Epica

Epistemic Causal Agent Belief Runtime — an embeddable Rust library for formal causal belief revision in LLM agents.

What Epica does

Epica gives LLM agents a disciplined belief layer: a typed, revision-safe, contract-governed store with a cryptographically auditable trail and a continuous Bayesian-surprise monitor on top. Grounded in five 2026 arXiv papers, implemented across 12 Rust crates + 2 CLI binaries, fully tested end-to-end.

Four concrete capabilities this codebase delivers today:

Contradiction-aware belief updates with semantic-equivalence support. When new evidence contradicts an existing belief on the same key, AGM contraction (Alchourrón-Gärdenfors-Makinson 1985) applies a Core-Retainment-style minimal contraction over the belief's supporting premises before accepting the new value. Postulates K*2–K*6 are enforced as hard errors in all builds — K*6 (extensionality) is the real semantic postulate, not a structural stub: when an EmbeddingProvider is installed, paraphrases of the same intent are recognised as equivalent and do not trigger spurious revisions.
Dual-process uncertainty with continuous Bayesian-surprise monitor. System 1 propagates confidence through the causal graph via Noisy-OR. System 2 triggers async LLM reflection when confidence diverges from the reliability baseline. On top of those, an optional Active Inference / Free Energy monitor (Friston) tracks per-observation surprise against a homeostatic budget — the runtime can detect whole-agent drift that no individual contract invariant catches.
Tamper-evident audit trail with third-party-verifiable receipts. Every governance event is sealed into a BLAKE3 Merkle hash chain (AuditLedger). The epica-verify CLI emits and validates Ed25519-signed EvidenceReceipts — auditors can confirm offline that a ledger window was sealed by a specific prover and has not been edited since, with O(log N) per-entry Merkle proofs.
Reproducible benchmark harness with the 4 headline metrics. The epica-bench CLI runs deterministic ALFWorld-/WebShop-style synthetic trajectories and emits CSV + Markdown reports of BeliefShift (T-ECE), contract violations, free-energy mean, and insert latency p50/p95/p99. Numbers in docs/benchmarks/ are reproducible bit-for-bit across hosts.

Why this matters

LLM agents accumulate beliefs across tool calls, user turns, and environment observations. Standard memory layers (vector stores, session state, KV caches) do not:

detect when a new belief semantically contradicts existing ones,
propagate confidence changes through causal dependencies,
enforce typed policies on who may write, revise, or delete a belief,
produce an auditable trail an external party can verify without trust.

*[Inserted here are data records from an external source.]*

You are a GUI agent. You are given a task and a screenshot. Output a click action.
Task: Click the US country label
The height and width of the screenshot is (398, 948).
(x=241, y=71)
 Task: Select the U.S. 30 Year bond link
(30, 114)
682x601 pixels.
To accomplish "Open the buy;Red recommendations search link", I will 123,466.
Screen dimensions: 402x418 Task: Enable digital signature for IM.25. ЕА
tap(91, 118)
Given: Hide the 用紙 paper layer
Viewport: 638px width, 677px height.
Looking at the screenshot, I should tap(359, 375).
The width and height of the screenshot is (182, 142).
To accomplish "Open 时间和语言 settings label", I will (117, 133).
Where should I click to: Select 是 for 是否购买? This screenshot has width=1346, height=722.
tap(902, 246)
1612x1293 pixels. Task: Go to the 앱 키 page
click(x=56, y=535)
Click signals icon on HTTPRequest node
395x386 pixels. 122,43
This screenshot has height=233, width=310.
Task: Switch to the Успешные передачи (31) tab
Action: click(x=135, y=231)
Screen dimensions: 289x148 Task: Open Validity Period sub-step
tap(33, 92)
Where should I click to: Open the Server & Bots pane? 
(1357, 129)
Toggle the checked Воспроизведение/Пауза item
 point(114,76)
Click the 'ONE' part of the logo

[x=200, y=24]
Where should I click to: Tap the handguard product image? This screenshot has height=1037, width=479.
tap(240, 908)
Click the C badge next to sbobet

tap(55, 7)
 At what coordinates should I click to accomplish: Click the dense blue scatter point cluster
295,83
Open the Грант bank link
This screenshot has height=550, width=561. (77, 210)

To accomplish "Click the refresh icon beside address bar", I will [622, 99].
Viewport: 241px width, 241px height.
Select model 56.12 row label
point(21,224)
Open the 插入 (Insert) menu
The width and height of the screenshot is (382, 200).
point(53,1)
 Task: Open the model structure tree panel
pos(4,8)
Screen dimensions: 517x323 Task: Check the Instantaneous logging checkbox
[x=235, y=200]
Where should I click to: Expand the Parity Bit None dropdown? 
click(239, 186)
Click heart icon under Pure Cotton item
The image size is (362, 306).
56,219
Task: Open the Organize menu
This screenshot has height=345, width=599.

Epica addresses these gaps with a runtime designed for deployment alongside any LLM framework (Anthropic SDK, OpenAI SDK, LangGraph, MCP-compatible hosts).

Workspace map

12 crates + 2 CLI binaries, all part of the default cargo check --workspace --exclude epica-python build.

Crate	Role	Status
`epica-core`	`BeliefQuad`, 4 orthogonal graphs, AGM K2–K6, System 1 Noisy-OR, checkpoint/rollback, `EmbeddingProvider` trait	✅
`epica-runtime`	`BeliefRuntime`, dual-process System 1/2, `LlmClient` trait, `ConfidenceHistory`, T-ECE, retrieval, FEP hook	✅
`epica-contracts`	`BehavioralContract` C=(P,I,G,R), 9 Mnemonic Sovereignty primitives, `AuditLedger` (Merkle + BLAKE3)	✅
`epica-macros`	`#[derive(BeliefState)]` proc-macro, 9 attributes	✅
`epica-anthropic`	`AnthropicLlmClient` + `ProspectiveClient` over Anthropic Messages API	✅
`epica-openai`	`OpenAiLlmClient` + `OpenAiEmbeddingProvider` over OpenAI-compatible APIs	✅
`epica-active-inference`	`ActiveInferenceMonitor` — variational free-energy over the BeliefQuad	✅ (opt-in feature)
`epica-mcp`	Axum MCP 2026 server, 16 routes, SEP-1686 Tasks, OAuth 2.1 JWT, Prometheus	✅
`epica-memory`	`LongTermMemoryStore` trait + Redis + Neo4j (`neo4rs 0.8`) backends	✅
`epica-python`	PyO3 SDK: `PyBeliefQuad`, `PyBeliefRuntime`, contracts, `PyMockLlmClient`, `LlmClientHandle`	✅
`epica-zk-evidence`	`EvidenceReceipt` + Ed25519 prover/verifier + `epica-verify` CLI	✅
`epica-benchmarks`	Synthetic ALFWorld/WebShop traces + `epica-bench` CLI	✅ (workspace-internal)

CLIs:

epica-serve — MCP 2026 server.
epica-verify — keygen / seal / verify audit receipts.
epica-bench — benchmark suites with CSV / Markdown output.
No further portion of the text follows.